BRIEF — I need the lines from the one with "Where should I click to: Open the" through the end of the material, copied exactly and with nothing else included.

SUPPLIED MATERIAL —
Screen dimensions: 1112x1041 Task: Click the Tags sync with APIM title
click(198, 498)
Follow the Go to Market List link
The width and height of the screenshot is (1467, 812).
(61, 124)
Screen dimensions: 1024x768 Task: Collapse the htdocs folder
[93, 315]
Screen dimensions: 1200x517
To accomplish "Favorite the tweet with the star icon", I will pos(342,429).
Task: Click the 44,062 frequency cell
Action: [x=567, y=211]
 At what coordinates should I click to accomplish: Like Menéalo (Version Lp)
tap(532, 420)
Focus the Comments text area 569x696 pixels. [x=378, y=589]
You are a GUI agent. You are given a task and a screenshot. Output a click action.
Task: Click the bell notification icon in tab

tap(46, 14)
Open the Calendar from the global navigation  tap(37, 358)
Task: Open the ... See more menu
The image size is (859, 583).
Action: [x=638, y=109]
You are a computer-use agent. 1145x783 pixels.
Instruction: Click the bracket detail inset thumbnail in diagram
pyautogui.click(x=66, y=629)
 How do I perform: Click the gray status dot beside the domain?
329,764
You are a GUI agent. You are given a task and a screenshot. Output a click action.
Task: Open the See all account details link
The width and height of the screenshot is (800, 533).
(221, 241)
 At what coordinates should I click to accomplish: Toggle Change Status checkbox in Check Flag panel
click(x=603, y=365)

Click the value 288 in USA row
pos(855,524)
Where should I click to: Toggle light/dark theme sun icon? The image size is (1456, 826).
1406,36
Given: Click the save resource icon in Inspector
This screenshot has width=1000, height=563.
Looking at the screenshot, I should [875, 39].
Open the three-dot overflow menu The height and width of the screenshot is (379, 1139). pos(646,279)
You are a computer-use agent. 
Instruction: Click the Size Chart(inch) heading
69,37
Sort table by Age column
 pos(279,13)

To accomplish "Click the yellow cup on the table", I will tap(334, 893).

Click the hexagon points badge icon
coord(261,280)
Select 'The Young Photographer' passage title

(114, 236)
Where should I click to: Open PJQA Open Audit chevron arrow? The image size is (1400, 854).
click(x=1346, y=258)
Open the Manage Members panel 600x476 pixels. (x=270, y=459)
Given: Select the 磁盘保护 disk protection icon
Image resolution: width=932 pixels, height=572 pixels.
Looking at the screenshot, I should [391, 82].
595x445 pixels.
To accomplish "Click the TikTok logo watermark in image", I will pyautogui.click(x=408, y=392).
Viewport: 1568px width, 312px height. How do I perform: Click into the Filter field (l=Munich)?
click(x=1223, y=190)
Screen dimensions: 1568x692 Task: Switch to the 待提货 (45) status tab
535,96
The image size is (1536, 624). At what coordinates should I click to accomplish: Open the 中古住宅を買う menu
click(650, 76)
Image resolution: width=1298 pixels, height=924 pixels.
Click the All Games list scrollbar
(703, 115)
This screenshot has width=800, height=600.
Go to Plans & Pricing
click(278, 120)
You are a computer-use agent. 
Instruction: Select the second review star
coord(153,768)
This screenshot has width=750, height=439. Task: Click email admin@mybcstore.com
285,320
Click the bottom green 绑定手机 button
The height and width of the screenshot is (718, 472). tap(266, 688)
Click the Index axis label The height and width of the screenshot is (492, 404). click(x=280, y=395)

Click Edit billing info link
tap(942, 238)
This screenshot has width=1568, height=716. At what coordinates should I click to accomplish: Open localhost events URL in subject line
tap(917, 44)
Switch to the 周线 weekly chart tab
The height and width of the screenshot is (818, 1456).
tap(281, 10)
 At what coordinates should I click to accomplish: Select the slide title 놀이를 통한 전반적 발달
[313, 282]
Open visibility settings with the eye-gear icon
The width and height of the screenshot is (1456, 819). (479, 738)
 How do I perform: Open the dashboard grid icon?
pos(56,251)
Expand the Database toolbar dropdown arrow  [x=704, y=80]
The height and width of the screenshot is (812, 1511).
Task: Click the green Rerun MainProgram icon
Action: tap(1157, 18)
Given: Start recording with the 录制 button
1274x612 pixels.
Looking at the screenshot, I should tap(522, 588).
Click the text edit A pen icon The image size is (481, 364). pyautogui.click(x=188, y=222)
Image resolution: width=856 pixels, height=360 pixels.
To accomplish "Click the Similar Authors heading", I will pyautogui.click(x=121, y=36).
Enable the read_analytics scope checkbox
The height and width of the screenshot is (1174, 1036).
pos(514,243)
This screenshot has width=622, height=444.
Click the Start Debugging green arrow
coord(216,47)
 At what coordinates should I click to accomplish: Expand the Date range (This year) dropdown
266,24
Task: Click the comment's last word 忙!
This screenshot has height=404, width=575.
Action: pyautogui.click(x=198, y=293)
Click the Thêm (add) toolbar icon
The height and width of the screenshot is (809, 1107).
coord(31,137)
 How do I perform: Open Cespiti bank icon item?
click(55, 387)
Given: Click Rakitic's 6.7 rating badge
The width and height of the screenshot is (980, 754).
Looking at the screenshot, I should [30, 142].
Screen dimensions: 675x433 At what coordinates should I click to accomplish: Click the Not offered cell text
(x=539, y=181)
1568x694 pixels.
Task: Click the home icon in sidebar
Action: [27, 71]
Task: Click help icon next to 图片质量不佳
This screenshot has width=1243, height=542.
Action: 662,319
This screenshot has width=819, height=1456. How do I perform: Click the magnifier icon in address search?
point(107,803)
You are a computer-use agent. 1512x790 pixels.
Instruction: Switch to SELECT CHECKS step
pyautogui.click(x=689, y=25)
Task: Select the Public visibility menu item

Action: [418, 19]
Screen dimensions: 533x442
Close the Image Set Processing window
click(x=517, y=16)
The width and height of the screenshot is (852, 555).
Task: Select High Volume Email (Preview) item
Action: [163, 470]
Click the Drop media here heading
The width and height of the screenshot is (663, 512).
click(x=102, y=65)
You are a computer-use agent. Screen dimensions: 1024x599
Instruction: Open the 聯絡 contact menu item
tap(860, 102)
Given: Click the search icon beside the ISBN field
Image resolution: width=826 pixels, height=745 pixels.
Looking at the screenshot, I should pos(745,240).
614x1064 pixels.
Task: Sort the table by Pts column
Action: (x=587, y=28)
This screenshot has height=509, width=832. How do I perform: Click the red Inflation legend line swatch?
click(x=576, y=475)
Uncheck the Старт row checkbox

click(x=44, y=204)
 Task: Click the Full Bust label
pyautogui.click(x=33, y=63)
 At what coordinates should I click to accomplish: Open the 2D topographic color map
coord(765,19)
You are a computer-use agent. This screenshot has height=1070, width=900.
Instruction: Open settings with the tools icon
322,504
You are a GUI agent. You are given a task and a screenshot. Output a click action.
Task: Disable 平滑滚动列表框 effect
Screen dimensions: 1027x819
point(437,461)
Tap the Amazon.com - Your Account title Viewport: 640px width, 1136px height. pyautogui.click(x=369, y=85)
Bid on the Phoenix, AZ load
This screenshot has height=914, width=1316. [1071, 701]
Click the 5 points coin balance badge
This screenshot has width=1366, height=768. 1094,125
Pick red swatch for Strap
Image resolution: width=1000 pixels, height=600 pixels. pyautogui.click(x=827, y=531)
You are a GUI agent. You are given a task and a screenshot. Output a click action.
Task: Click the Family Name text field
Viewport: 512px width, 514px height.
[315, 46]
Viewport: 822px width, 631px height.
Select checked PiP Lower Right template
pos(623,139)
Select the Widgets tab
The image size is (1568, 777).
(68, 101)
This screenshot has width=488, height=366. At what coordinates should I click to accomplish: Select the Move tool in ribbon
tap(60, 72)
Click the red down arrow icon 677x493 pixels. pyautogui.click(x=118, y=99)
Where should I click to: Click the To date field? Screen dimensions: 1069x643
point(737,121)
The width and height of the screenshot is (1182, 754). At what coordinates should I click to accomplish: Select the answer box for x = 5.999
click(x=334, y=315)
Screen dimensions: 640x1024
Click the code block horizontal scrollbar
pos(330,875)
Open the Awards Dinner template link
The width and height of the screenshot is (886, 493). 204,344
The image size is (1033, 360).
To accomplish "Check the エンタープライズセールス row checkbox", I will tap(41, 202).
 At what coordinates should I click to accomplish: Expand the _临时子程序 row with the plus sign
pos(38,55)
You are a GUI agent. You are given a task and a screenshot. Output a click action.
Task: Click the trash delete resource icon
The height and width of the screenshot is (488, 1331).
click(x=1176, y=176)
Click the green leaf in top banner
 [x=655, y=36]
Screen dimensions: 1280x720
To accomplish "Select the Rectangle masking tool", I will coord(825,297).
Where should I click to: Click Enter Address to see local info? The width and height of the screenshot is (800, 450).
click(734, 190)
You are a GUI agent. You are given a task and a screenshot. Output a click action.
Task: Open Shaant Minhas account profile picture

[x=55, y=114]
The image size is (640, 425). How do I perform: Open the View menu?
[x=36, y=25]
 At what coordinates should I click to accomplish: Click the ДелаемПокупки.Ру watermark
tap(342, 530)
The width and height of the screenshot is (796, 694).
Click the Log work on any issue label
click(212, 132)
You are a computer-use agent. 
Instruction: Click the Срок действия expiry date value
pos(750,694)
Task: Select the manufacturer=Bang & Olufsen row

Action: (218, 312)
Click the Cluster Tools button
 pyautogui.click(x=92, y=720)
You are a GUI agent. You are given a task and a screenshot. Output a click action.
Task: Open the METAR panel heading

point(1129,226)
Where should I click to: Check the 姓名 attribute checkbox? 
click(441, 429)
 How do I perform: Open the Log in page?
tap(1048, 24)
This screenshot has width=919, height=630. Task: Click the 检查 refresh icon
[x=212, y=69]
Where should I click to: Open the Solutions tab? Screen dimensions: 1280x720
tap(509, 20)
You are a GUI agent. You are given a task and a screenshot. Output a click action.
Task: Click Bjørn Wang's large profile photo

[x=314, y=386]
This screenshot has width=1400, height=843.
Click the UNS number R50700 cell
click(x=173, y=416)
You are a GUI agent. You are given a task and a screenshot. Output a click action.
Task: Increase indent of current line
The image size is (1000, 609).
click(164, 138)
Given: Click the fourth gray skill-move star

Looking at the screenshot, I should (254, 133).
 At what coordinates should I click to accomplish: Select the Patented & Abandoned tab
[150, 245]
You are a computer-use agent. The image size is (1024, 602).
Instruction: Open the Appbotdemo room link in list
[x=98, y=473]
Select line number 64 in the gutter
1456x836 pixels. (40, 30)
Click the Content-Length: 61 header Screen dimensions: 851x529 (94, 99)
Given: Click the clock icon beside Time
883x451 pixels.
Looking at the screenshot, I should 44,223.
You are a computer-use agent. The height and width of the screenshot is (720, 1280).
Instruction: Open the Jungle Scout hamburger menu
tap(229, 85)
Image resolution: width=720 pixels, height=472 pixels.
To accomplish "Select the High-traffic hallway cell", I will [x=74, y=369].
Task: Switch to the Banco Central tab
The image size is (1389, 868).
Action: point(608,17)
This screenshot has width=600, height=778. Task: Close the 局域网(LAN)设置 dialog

ANSWER TO THE PROBLEM —
Where should I click to: Open the Solutions tab? Screen dimensions: 1280x720
tap(509, 20)
You are a GUI agent. You are given a task and a screenshot. Output a click action.
Task: Click Bjørn Wang's large profile photo

[x=314, y=386]
This screenshot has width=1400, height=843.
Click the UNS number R50700 cell
click(x=173, y=416)
You are a GUI agent. You are given a task and a screenshot. Output a click action.
Task: Increase indent of current line
The image size is (1000, 609).
click(164, 138)
Given: Click the fourth gray skill-move star

Looking at the screenshot, I should (254, 133).
 At what coordinates should I click to accomplish: Select the Patented & Abandoned tab
[150, 245]
You are a computer-use agent. The image size is (1024, 602).
Instruction: Open the Appbotdemo room link in list
[x=98, y=473]
Select line number 64 in the gutter
1456x836 pixels. (40, 30)
Click the Content-Length: 61 header Screen dimensions: 851x529 (94, 99)
Given: Click the clock icon beside Time
883x451 pixels.
Looking at the screenshot, I should 44,223.
You are a computer-use agent. The height and width of the screenshot is (720, 1280).
Instruction: Open the Jungle Scout hamburger menu
tap(229, 85)
Image resolution: width=720 pixels, height=472 pixels.
To accomplish "Select the High-traffic hallway cell", I will [x=74, y=369].
Task: Switch to the Banco Central tab
The image size is (1389, 868).
Action: point(608,17)
This screenshot has width=600, height=778. Task: Close the 局域网(LAN)设置 dialog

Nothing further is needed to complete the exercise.